都心部、また奈良をはじめ、その衛星都市で新型コロナの感染者数が増加し、若年層の外出から病院などでもクラスターが発生している中、心情的には「行くのも」「来られるのも」ご遠慮願いたい。今、絶対すべき施策だと多くの人が思えないだろう。
管轄する赤羽一嘉国土交通相は、この「Go To トラベル」について「高齢者や若者の団体旅行は控えてもらうことが望ましい」と発言。果たしてどの年齢層の誰が行くのか。国民の血税を投じてやるべき事業なのか。「新型コロナ終息後」としていた閣議決定は何だったのか―。制度の不備や大義名分など、挙げればきりがない欠陥事業と断じていい。
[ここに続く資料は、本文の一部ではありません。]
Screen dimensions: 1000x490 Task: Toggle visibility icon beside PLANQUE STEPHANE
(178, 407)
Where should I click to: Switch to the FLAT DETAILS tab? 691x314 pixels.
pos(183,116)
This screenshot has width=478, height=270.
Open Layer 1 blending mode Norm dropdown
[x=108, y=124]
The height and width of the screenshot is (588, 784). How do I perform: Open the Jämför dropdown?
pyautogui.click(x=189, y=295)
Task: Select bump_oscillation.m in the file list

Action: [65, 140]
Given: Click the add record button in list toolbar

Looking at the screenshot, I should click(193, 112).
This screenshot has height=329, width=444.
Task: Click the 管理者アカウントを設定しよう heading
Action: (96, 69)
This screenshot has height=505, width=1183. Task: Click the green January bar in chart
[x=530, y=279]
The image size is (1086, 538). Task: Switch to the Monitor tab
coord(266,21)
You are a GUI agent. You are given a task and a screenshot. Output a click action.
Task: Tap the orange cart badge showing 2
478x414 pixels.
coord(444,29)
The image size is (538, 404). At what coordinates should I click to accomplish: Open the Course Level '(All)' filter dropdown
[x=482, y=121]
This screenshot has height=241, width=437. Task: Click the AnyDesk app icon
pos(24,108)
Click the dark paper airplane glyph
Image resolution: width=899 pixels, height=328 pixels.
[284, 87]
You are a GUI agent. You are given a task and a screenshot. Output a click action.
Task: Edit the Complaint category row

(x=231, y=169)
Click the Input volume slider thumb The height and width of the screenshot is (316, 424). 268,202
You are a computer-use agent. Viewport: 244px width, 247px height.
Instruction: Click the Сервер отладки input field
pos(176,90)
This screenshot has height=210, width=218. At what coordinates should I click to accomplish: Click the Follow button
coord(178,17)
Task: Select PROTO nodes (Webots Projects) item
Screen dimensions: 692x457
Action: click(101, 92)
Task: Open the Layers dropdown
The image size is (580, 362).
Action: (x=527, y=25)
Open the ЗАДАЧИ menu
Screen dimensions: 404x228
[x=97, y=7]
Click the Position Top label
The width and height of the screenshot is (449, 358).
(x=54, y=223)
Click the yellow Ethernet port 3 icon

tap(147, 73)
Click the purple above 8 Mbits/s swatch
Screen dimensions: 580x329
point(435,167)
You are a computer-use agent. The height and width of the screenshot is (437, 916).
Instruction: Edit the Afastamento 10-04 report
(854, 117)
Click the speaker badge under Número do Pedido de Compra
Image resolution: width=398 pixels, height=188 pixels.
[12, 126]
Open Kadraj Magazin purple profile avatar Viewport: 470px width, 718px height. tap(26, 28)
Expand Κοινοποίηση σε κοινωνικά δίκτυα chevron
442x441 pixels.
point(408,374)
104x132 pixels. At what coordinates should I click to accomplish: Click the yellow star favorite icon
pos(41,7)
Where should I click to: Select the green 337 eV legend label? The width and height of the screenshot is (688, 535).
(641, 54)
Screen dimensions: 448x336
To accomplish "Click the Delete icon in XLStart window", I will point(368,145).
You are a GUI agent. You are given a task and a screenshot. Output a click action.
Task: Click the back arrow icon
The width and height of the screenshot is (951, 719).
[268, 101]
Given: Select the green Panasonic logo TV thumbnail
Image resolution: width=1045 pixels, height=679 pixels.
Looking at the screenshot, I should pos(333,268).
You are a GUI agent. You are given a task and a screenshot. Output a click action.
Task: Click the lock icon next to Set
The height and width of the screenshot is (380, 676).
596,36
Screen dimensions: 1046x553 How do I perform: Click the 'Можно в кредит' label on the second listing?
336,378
将来〝まともな国〟であれば、近代の歴史を学ぶ教科書に必ず掲載されるだろう。
日本のGDPに占める旅行消費額の割合は観光庁によるとたかだか4%強ほどしかない。宿泊施設や飲食業をはじめ、大打撃を受けた新型コロナだが、他産業でも大きなダメージがある。昼夜を問わず命を預かる医療機関でも夏季ボーナスが大幅にカットされている。この空気、この雰囲気で補助金をバラまき、旅行を推進するとは…。
スタートしてしまったこの事業、県内の宿泊施設に聞くと「業界としては収入になるありがたい話だが、人目が…」とこぼす。聡明な読者の皆さまには、この事業の補助金をいただき、他府県にお金を落としに行くのでなく、ぜひとも機会を見て県内観光の消費、内需の経済を回すようにしていただきたい。そういったお金の回し方で、まだ知らない奈良の魅力に触れ、学ぶ。それら新発見がきっとあるはずだ。
感染症の専門家らが爆発的な感染拡大に警鐘を鳴らす「Go To トラベル」。いったいこの国はどこへ向かっているのか―。